Requirement: Please restate, word for word, the lines below that begin at the one with "Screen dimensions: 1080x520" and end at the one with "700x404 pixels.". Leave out all other lines.

The records:
◇ ◇ ◇ ◇ ◇ ◇ ◇

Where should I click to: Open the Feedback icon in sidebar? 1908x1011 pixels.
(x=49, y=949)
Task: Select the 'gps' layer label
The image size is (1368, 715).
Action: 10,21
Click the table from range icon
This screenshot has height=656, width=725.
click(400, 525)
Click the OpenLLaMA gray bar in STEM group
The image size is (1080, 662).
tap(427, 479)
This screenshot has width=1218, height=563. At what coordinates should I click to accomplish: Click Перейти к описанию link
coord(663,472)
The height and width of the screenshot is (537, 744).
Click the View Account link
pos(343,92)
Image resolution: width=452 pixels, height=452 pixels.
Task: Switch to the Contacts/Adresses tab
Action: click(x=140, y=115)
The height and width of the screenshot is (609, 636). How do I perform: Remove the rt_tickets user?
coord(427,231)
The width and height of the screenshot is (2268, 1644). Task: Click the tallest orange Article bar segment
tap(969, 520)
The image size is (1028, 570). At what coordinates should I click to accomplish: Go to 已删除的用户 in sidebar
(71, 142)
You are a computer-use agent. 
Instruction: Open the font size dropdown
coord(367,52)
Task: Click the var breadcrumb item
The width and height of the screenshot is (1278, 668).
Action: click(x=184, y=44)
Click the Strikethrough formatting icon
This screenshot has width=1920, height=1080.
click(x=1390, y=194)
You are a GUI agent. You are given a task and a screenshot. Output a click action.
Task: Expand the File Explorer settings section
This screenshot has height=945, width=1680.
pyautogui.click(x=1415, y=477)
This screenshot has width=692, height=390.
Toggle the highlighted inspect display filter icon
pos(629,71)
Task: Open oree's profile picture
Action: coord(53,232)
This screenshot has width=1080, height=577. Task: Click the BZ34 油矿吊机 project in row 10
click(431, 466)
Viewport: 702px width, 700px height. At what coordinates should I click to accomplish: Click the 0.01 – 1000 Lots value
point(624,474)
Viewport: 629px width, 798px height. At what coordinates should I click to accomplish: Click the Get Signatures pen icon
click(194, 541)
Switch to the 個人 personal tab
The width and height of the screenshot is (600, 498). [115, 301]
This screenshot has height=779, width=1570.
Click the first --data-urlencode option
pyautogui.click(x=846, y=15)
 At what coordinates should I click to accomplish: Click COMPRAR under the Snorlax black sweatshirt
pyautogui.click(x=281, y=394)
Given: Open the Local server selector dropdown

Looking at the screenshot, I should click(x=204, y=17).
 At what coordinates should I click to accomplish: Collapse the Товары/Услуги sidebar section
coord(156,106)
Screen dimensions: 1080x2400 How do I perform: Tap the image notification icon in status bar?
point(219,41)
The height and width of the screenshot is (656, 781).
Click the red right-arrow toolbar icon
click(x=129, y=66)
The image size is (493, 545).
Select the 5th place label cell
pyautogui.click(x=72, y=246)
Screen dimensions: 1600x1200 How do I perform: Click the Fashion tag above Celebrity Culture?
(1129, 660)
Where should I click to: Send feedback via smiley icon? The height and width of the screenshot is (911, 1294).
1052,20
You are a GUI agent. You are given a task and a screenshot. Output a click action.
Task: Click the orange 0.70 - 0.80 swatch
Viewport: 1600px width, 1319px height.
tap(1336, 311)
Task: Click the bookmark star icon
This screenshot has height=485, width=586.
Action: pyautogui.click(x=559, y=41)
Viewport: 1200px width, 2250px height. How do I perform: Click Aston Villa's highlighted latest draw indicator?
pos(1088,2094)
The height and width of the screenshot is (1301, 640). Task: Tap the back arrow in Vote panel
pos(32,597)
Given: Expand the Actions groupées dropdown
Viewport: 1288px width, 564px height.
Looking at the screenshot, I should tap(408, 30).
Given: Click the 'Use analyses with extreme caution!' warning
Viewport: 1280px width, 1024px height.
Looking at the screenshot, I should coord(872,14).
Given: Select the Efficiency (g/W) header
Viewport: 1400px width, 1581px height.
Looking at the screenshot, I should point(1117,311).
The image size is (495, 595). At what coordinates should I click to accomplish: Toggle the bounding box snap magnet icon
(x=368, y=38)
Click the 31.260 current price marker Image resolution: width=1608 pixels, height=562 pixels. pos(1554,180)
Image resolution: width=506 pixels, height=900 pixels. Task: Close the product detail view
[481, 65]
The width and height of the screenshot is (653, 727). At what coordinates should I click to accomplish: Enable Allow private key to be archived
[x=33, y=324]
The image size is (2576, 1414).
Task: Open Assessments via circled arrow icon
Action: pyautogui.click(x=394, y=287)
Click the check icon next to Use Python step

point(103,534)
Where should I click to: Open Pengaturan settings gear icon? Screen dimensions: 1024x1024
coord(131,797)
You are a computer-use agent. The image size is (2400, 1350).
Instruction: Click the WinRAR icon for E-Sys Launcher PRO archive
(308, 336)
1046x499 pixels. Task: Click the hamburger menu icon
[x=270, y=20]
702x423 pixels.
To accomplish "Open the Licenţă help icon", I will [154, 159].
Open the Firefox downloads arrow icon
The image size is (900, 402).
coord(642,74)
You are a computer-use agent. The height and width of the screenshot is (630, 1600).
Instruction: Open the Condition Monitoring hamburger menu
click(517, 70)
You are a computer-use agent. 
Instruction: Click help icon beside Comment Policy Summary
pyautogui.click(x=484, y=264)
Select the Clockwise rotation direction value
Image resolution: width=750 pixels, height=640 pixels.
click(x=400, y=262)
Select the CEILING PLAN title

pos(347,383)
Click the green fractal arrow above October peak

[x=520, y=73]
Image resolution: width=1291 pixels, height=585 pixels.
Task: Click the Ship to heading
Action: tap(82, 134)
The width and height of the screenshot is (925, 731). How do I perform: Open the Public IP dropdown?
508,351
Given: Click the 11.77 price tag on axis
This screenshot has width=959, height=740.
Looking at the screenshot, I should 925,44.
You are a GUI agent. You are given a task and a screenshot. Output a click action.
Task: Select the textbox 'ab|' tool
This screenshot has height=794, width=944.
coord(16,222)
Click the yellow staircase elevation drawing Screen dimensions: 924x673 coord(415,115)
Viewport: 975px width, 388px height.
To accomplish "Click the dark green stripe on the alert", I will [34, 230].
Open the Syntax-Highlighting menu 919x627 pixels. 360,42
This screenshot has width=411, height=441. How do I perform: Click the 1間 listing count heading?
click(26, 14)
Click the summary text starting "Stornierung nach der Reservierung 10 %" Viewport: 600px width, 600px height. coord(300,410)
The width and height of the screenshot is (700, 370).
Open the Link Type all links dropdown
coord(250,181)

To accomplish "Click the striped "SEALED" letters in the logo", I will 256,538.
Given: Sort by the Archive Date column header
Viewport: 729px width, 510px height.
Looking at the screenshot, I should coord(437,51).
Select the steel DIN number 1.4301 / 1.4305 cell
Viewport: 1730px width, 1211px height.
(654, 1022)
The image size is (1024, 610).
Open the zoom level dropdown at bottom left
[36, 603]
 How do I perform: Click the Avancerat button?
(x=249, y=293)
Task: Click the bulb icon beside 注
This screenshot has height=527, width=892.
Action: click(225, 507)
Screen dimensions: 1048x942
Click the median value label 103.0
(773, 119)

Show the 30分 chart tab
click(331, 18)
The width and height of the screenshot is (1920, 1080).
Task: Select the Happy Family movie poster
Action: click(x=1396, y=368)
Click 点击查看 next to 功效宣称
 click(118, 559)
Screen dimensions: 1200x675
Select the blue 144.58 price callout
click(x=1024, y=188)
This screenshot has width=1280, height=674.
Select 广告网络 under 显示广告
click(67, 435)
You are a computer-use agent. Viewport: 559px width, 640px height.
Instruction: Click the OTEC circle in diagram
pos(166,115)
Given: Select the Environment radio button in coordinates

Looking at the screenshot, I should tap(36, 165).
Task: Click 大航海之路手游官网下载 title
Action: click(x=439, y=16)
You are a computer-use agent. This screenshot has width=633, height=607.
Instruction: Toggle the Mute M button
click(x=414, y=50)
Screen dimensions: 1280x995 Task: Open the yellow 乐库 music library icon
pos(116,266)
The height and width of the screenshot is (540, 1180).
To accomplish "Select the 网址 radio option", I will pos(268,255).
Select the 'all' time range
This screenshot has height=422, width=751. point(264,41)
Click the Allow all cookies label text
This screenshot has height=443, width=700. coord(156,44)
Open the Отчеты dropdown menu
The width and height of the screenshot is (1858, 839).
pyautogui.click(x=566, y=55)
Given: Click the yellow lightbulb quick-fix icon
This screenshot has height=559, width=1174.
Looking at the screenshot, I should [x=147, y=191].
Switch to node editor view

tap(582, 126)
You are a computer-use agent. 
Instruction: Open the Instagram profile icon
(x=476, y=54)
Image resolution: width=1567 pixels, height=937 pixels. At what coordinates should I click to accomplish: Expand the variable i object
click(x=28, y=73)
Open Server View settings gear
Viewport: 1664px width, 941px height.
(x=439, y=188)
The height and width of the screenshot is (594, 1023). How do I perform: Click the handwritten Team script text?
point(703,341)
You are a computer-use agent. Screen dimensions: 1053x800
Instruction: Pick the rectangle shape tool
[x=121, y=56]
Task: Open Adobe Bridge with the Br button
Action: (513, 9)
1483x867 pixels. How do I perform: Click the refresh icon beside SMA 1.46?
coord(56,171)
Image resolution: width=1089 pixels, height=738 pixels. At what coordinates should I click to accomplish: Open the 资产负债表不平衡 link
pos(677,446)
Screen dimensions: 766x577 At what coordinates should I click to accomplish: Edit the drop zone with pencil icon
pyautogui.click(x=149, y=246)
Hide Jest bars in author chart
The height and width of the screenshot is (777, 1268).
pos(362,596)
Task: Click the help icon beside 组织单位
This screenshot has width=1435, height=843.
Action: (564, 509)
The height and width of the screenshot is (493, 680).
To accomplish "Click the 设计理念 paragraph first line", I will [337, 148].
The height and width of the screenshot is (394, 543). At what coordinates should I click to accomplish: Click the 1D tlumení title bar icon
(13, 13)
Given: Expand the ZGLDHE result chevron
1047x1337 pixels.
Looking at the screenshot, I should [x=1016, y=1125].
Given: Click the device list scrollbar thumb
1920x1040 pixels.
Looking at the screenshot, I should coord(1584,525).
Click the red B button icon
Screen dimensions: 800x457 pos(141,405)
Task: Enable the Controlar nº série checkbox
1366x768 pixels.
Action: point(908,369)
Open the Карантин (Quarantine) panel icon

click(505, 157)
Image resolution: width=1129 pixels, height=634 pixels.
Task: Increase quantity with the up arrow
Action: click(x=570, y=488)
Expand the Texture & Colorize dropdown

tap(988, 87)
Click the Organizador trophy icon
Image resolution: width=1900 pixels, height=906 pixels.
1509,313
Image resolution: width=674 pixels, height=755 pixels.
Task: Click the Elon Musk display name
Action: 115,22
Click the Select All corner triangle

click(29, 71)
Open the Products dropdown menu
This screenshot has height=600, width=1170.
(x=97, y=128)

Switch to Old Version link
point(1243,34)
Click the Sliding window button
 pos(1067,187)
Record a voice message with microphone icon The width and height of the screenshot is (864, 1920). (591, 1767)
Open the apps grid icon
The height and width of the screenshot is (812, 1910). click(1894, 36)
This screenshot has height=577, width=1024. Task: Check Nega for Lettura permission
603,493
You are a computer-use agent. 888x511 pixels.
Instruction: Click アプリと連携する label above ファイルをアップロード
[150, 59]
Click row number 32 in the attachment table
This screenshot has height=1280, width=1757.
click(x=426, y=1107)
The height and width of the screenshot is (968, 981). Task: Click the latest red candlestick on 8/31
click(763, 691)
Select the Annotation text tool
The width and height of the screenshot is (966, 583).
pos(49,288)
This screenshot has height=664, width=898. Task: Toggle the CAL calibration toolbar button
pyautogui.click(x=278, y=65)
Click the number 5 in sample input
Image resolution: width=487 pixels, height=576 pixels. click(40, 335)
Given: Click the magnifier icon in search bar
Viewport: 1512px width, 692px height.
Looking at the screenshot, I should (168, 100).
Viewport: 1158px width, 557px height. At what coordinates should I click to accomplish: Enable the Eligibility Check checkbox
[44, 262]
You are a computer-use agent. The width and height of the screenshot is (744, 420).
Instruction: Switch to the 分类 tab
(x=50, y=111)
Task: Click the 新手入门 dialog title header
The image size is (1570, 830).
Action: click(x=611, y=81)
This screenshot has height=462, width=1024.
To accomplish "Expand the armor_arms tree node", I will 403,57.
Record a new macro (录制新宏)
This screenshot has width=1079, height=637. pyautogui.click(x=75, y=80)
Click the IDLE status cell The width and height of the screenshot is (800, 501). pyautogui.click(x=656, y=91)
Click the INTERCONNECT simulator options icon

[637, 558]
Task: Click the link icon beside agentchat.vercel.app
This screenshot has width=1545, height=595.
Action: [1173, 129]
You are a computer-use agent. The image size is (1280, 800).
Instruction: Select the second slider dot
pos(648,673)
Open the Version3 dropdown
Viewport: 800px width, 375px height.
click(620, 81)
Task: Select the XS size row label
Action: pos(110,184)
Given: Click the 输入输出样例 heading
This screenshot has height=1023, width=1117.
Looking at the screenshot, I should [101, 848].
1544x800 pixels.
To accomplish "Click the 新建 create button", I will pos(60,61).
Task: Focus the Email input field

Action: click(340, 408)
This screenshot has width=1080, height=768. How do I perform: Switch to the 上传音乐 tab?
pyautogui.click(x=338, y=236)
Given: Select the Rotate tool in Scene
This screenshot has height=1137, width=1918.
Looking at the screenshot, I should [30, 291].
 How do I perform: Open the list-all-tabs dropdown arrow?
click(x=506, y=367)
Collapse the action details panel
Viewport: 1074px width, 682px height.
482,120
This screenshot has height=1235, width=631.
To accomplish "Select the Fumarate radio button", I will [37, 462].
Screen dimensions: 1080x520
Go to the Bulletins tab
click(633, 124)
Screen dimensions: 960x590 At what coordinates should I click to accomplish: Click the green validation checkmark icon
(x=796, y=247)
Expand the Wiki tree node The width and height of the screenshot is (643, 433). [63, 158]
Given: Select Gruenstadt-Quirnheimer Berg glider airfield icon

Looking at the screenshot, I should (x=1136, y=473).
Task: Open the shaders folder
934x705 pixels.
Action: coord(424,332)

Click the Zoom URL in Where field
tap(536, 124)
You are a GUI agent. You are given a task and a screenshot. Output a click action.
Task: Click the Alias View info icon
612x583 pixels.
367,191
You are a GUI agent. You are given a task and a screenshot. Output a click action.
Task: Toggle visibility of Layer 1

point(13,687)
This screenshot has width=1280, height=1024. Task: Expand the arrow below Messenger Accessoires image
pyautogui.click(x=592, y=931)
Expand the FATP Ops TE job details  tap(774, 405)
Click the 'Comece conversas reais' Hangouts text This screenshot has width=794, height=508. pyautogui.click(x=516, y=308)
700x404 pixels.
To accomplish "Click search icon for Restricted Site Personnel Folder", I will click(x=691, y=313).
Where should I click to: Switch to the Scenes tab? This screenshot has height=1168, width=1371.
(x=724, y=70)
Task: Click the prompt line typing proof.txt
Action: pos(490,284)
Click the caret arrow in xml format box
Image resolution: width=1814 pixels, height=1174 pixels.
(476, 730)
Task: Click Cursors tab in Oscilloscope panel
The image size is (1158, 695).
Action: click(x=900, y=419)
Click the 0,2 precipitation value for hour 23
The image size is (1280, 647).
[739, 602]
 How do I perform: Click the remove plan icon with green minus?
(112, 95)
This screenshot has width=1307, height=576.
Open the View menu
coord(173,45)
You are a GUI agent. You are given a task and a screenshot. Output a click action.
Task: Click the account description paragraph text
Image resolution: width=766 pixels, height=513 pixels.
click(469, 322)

◇ ◇ ◇ ◇ ◇ ◇ ◇

Written response:
Screen dimensions: 1080x520
Go to the Bulletins tab
click(633, 124)
Screen dimensions: 960x590 At what coordinates should I click to accomplish: Click the green validation checkmark icon
(x=796, y=247)
Expand the Wiki tree node The width and height of the screenshot is (643, 433). [63, 158]
Given: Select Gruenstadt-Quirnheimer Berg glider airfield icon

Looking at the screenshot, I should (x=1136, y=473).
Task: Open the shaders folder
934x705 pixels.
Action: coord(424,332)

Click the Zoom URL in Where field
tap(536, 124)
You are a GUI agent. You are given a task and a screenshot. Output a click action.
Task: Click the Alias View info icon
612x583 pixels.
367,191
You are a GUI agent. You are given a task and a screenshot. Output a click action.
Task: Toggle visibility of Layer 1

point(13,687)
This screenshot has width=1280, height=1024. Task: Expand the arrow below Messenger Accessoires image
pyautogui.click(x=592, y=931)
Expand the FATP Ops TE job details  tap(774, 405)
Click the 'Comece conversas reais' Hangouts text This screenshot has width=794, height=508. pyautogui.click(x=516, y=308)
700x404 pixels.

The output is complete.